Any oil additive that you instructs you to shake it before pouring in will either be filtered out by the filter or settle in the bottom of the pan or in your oil passages. Which means they are just plain junk. You are better off using a good quality oil and filter and changing it as needed. I have used an oil treatment (to thicken) when motor had low oil pressure, but that is a short term fix and not a cure. Otherwise I wouldn't bother with any snake oil's.


----------



## J.M.D. (Jun 28, 2013)

In all of the cars I've had, I've never used oil additives, I've never seen a need for them. However I have a buddy who swears by Restore, and I will do an occasional seafoam through the vacuum line. But in the long run, VW along with almost every owner's manual recommend nothing but oil.:thumbup:


----------



## 2006_A3_2.0T (Jan 11, 2013)

I never used but on my last oil change I used a can of LM Ceratec.
I wonder if Iam crapping out the engine?

1 bottle of Ceratec + Top Tec 4200 5w30 on the 2.0T FSI engine.

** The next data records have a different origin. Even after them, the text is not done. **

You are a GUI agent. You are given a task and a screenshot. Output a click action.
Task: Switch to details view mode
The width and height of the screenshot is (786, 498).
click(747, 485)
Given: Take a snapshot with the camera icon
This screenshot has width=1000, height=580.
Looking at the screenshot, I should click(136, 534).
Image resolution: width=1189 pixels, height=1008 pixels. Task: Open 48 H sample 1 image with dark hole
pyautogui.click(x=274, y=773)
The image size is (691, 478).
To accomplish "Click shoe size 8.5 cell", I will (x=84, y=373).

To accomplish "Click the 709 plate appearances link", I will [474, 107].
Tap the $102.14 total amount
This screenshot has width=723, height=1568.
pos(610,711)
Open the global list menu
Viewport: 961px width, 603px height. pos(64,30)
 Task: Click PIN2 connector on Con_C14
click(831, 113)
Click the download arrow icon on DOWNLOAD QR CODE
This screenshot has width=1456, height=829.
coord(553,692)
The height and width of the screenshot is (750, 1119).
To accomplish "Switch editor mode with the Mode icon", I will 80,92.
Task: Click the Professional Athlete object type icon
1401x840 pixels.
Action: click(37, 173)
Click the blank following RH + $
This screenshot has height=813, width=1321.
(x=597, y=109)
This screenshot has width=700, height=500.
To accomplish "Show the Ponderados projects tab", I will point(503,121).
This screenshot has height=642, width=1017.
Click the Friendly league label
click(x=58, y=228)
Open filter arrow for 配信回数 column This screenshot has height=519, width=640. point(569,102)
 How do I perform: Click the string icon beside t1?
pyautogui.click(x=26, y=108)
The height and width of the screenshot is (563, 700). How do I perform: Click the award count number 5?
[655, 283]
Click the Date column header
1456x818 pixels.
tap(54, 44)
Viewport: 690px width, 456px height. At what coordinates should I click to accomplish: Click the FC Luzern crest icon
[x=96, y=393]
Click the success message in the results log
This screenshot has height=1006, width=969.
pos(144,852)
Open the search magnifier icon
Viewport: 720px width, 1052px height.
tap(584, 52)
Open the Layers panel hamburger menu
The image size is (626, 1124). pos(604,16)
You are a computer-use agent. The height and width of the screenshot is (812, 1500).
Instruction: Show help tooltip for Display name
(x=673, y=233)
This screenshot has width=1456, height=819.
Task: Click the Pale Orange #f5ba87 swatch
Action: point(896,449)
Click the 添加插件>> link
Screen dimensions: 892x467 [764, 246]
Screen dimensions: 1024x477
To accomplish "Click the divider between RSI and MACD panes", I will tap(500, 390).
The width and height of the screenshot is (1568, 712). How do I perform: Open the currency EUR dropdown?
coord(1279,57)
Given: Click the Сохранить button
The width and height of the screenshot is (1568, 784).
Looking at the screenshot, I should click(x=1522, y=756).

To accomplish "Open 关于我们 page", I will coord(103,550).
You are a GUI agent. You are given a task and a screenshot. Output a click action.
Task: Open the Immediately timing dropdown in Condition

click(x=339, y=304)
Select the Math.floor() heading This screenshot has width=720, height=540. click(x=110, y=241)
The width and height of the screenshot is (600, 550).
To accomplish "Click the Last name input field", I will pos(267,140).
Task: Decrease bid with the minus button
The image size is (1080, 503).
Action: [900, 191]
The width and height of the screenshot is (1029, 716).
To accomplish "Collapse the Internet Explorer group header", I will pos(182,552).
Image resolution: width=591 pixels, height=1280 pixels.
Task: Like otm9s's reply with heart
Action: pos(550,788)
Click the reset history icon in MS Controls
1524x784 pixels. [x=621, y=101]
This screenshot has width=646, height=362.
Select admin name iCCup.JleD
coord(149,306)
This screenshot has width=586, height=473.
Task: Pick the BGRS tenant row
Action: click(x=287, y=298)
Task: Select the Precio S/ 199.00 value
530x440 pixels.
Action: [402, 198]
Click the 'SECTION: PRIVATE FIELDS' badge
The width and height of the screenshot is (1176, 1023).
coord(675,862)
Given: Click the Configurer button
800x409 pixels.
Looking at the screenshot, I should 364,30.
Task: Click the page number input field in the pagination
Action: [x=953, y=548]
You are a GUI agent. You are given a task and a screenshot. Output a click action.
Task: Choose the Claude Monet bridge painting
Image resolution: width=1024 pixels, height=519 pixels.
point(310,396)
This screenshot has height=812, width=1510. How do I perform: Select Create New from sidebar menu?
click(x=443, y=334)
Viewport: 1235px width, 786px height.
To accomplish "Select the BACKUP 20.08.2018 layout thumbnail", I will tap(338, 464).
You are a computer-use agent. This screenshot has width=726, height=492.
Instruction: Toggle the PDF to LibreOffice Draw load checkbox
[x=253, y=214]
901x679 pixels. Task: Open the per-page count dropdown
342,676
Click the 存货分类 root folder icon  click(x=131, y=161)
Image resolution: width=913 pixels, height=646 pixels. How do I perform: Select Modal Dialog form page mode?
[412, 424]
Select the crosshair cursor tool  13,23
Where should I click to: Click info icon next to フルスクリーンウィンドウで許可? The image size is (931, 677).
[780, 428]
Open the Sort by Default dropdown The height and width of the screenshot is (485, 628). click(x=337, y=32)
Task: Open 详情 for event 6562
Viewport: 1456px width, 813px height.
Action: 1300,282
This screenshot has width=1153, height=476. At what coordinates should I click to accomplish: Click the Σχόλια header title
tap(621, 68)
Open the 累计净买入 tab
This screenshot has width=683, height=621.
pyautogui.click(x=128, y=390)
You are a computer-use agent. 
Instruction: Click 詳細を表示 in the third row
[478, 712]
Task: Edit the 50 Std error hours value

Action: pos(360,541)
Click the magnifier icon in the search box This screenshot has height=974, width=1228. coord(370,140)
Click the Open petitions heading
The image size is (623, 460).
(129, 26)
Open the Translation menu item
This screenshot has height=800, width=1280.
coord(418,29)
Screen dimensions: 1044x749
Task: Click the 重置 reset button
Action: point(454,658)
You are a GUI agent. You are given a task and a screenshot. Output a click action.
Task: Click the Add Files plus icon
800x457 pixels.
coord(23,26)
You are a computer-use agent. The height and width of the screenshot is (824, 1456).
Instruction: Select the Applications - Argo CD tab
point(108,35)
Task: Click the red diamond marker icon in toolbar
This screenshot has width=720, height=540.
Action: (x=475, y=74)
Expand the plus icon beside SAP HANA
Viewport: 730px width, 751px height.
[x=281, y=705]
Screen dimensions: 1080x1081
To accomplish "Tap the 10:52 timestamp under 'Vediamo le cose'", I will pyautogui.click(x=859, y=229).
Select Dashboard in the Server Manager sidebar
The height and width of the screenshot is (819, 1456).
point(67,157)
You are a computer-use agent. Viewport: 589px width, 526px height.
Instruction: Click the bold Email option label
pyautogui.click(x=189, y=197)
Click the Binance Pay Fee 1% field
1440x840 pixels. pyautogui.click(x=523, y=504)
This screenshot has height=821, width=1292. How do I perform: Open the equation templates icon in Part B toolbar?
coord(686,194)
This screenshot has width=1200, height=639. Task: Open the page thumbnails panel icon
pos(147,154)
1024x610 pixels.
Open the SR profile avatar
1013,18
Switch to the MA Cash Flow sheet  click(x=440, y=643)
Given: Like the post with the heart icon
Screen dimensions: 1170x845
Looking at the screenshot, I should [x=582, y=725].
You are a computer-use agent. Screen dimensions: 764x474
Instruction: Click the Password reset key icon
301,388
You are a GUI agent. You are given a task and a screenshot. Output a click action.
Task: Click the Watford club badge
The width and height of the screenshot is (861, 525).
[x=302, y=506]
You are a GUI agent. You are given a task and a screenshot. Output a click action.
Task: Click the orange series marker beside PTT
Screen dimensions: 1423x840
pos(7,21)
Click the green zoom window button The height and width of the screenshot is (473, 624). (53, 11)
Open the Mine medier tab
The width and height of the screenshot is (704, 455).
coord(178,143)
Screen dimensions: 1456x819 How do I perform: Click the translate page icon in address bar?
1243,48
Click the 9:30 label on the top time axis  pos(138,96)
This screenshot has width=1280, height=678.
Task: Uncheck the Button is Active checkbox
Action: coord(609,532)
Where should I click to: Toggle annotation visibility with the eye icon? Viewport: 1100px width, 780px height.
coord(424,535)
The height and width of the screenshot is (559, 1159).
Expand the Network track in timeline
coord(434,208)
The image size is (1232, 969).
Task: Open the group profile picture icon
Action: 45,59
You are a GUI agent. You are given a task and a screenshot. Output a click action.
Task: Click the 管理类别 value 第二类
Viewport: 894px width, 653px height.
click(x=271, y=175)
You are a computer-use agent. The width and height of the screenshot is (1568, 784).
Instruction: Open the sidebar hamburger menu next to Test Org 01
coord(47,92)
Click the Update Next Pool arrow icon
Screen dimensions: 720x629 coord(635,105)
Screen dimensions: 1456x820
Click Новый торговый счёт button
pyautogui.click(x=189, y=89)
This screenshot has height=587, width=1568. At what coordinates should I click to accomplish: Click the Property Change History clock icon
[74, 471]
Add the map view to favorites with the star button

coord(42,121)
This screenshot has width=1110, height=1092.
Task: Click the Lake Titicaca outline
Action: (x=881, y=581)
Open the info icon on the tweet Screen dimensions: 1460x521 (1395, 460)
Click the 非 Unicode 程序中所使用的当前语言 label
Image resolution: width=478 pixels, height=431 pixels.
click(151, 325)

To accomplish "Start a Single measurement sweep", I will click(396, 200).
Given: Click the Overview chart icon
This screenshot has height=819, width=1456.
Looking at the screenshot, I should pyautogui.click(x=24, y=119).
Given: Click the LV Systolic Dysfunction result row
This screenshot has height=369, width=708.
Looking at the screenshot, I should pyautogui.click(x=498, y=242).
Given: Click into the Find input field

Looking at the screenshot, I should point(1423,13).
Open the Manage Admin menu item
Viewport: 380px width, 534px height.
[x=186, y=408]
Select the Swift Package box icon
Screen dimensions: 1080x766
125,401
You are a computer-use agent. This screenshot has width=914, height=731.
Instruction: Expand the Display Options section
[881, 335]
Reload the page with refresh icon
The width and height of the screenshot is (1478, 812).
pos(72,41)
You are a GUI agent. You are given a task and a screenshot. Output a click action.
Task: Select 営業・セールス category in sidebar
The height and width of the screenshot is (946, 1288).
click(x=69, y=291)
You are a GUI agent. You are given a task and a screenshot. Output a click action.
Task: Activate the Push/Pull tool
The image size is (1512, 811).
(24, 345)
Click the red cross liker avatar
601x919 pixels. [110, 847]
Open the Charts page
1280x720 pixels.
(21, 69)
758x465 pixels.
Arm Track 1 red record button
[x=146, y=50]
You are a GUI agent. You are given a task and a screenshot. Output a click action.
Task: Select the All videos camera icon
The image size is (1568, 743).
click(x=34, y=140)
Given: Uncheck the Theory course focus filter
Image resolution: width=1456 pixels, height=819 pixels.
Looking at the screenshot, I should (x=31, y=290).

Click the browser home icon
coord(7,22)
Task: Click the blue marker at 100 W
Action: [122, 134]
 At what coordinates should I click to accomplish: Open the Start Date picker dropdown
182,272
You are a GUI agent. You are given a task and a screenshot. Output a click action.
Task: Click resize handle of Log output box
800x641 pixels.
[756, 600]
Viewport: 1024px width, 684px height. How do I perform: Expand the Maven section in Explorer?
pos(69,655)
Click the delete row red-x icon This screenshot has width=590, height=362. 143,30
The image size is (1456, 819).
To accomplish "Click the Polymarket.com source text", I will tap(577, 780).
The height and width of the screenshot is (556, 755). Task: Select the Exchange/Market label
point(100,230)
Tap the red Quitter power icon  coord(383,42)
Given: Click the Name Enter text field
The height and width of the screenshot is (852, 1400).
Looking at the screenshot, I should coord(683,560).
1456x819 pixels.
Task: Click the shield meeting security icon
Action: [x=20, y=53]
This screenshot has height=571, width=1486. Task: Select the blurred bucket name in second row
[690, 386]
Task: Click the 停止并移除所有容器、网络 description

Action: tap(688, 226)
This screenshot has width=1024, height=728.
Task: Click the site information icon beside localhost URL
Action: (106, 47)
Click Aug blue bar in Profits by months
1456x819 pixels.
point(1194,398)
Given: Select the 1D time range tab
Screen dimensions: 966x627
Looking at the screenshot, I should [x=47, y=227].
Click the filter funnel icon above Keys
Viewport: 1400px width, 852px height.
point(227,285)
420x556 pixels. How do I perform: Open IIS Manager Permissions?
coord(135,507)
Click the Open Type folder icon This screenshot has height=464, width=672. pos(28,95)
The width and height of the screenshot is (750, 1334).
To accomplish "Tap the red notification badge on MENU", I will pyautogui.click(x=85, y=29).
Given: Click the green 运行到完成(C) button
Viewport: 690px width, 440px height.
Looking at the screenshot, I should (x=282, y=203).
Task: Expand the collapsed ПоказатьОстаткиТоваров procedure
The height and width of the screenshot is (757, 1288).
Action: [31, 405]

I heard nothing but good things on this oil additive, the engine feels great though.

Any thoughts? Iam happy with it but should I just change the oil and discard the Ceratec?


----------



## 8vn'4rbtft (Jul 30, 2013)

there are a few things I would recommend for your oil such as marvel mystery oil, sea foam is ok(some in the gas, some in the intake and some in the oil) just change it every 3k miles or 3 months and you won't get any sludge.


----------